Art Weekly: Spring Blooms, Provocative Paintings, and Forgotten Masters
Art Weekly: Spring Blooms and Provocative Exhibitions

Art Weekly Dispatch: Floral Exhibitions and Provocative Masterpieces

This week in the art world heralds the arrival of spring with a grand survey of botanical influence, alongside provocative abstract paintings and a deep dive into Japanese printmaking. From Oxford to London and Manchester, galleries are showcasing diverse exhibitions that explore how plants shaped history, the boundaries of erotic abstraction, and the legacy of iconic artists.

Exhibition of the Week: In Bloom at the Ashmolean Museum

In Bloom: How Plants Changed Our World opens at the Ashmolean Museum in Oxford from 19 March to 16 August. This exhibition features lovely flower paintings, including a detail from Orchids by Sir Lawrence Alma Tadema, on loan from a private collection in the USA courtesy of the Richard Green Gallery in London. However, the show reveals that all is not as it seems, delving into how science, trade, and historical tulip crazes have profoundly shaped the modern world. It offers a unique perspective on the intersection of art, botany, and global commerce.

Also Showing This Week

Alexis Ralaivao presents paintings that provocatively hover between abstraction and fleshy erotica at Pilar Corrias in London, running until 23 May. Meanwhile, Beneath the Great Wave at the Whitworth Art Gallery in Manchester, from 14 March to 15 November, gives the Turner and Constable treatment to Japanese print masters Hokusai and Hiroshige, offering a fresh perspective on their iconic works.

Other notable exhibitions include Seth Price's video installation at Sadie Coles HQ in London, from 17 March to 2 May, exploring themes from cave paintings to the digital revolution. Additionally, Swords of Lucknow at the Wallace Collection in London, until 22 March, provides a last chance to view shimmering 18th and 19th-century blades from Lucknow's court.
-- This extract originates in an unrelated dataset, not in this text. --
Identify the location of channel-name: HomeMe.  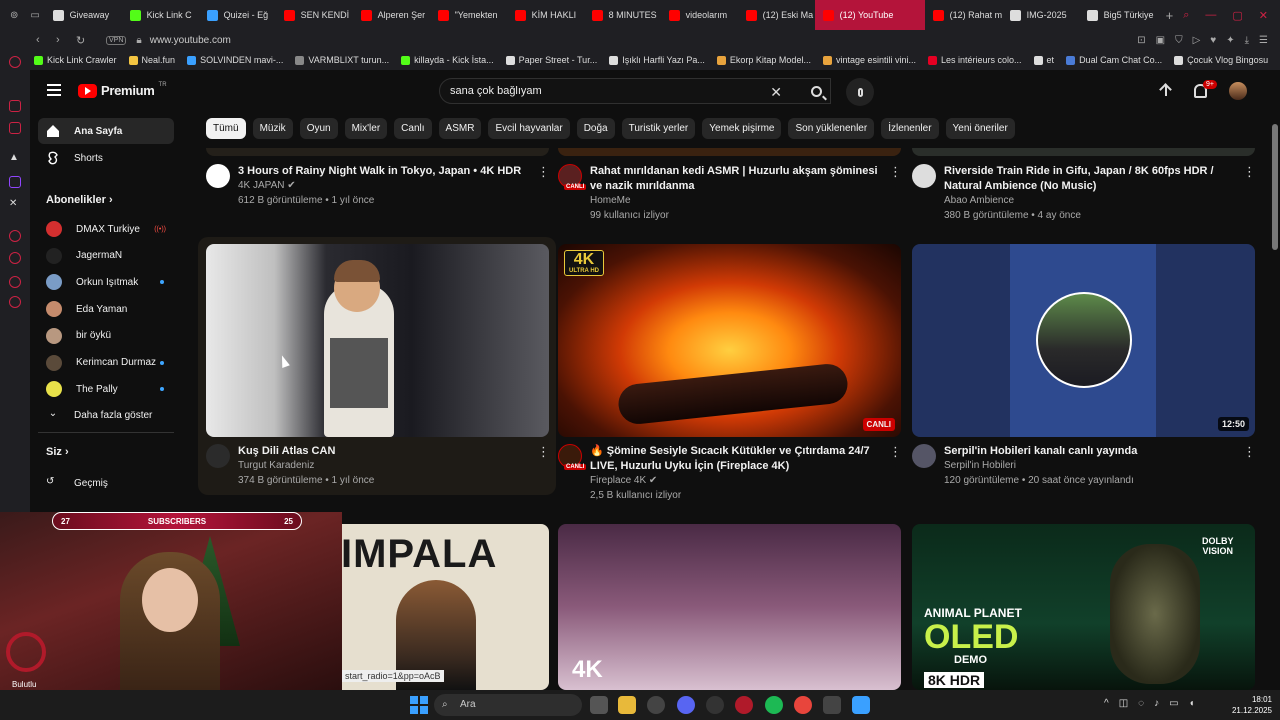
(610, 200).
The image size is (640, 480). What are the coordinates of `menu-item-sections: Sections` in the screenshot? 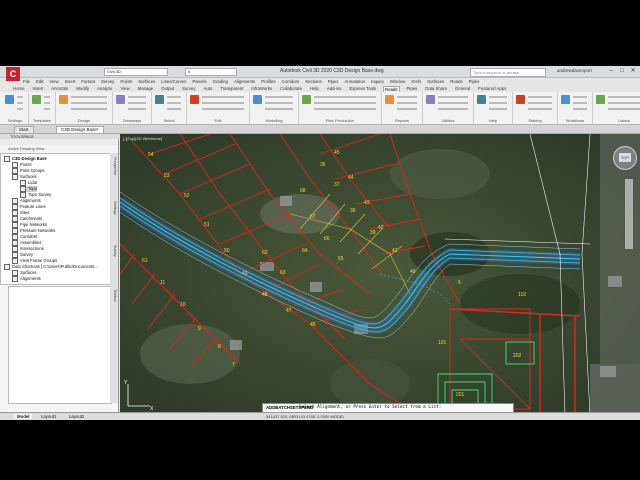 It's located at (313, 82).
Image of the Week: Art Activism and Environmental Risks

Performance artist Zack Mennell waded into British waterways to highlight sewage pollution and societal labels on benefit claimants, metaphorically becoming "the parasite." However, their activism took a literal turn when they contracted Weil's disease from rat urine in the water. This incident underscores the real-world dangers artists face when addressing environmental and social issues through their work.

Key Art World Insights

This week, we learned that world heritage sites in Iran have been damaged by US-Israeli bombing, and the European Commission may cut funding for the Venice Biennale if Russia is included. The Deutsche Börse photography prize spans from real prison life to invented facts, while a new show on George Stubbs is criticized for being too small. Other highlights include the V&A's redesigned Gilbert Galleries, David Hockney's nature vision optimized for phones, and the rediscovery of painter Harold 'the Kangaroo' Thornton's extraordinary life. The Sydney Biennale blends politics with nuance, beauty, and heart.

Masterpiece of the Week: A Bowl of Flowers by Marie Blancour

A Bowl of Flowers, painted in the 1650s by Marie Blancour, is her only known work and is currently held at the National Gallery in London. This 17th-century French artist demonstrates remarkable talent, with tulips, a daffodil, a poppy, and other blooms rendered in flamboyant, flowing sheets of colour. The painting delivers intense hits of yellow, red, and variegated white and pink, embracing the baroque style's spectacular curvaceous theatre. On a modest scale, Blancour explores bold aesthetic ideas with a blazing paintbrush, raising questions about her identity, the fate of her other works, and why this rare piece by an early modern female artist is not currently on display.